• _YOUR TASK_: All lines from the one that contains "Given: Click the user avatar in top bar" through the close of the entries below are to be repeated exactly, without any pictures.
******
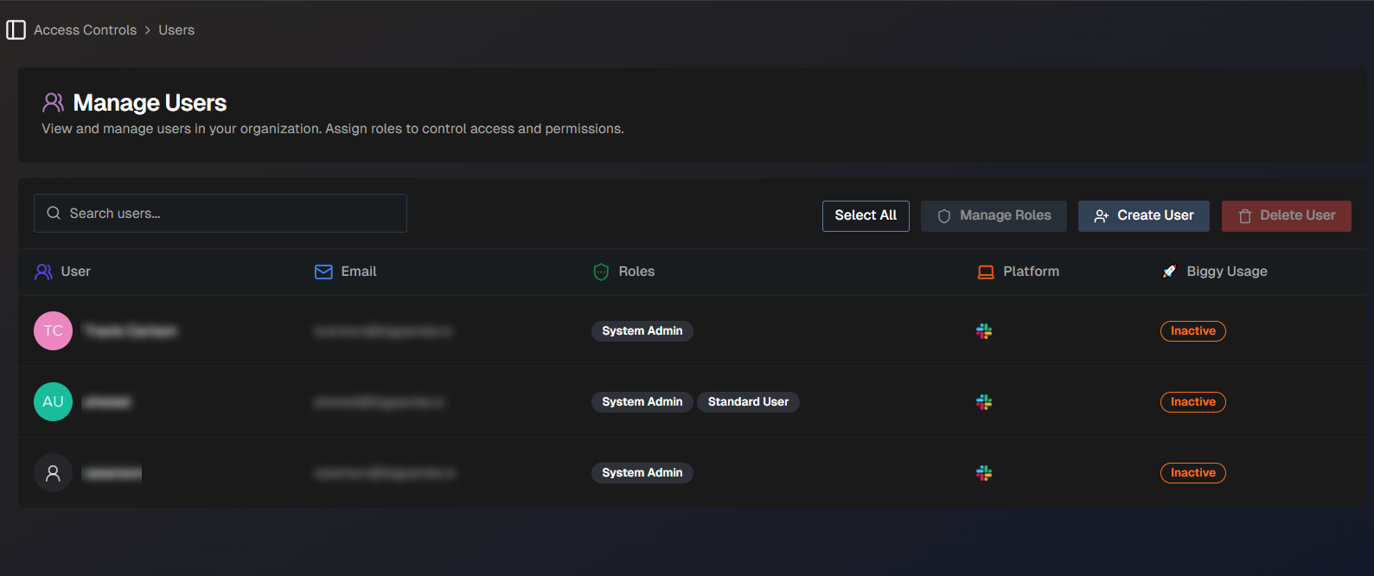The height and width of the screenshot is (576, 1374).
Task: Click the Create User button
Action: (x=1143, y=215)
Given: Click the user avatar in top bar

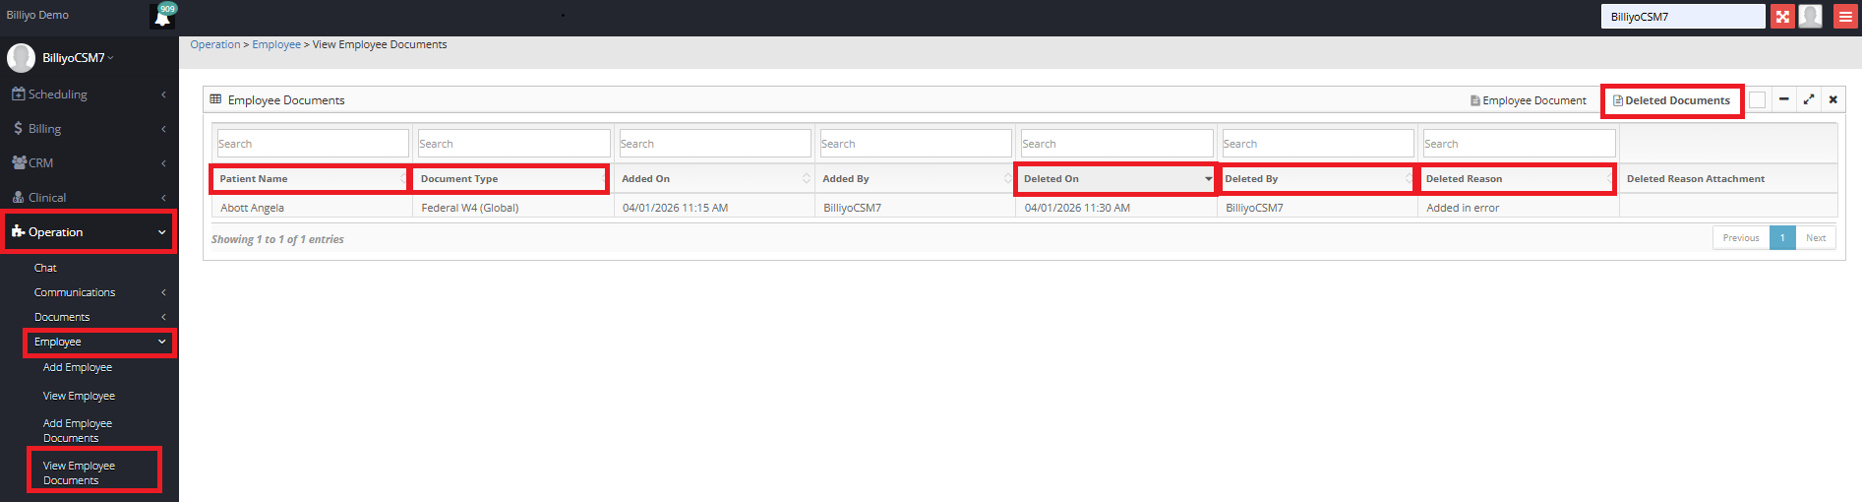Looking at the screenshot, I should [1811, 17].
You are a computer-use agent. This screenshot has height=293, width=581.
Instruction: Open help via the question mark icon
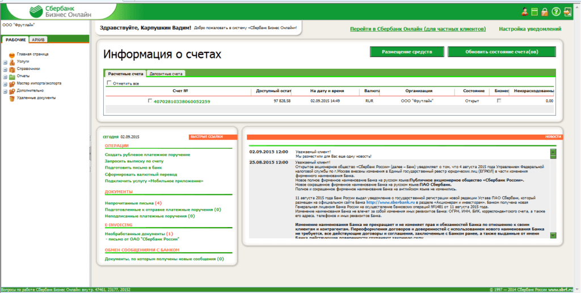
******
• _RESPONSE TO THIS EXERCISE_:
Given: Click the user avatar in top bar

Looking at the screenshot, I should [1811, 17].
You are a computer-use agent. This screenshot has height=293, width=581.
Instruction: Open help via the question mark icon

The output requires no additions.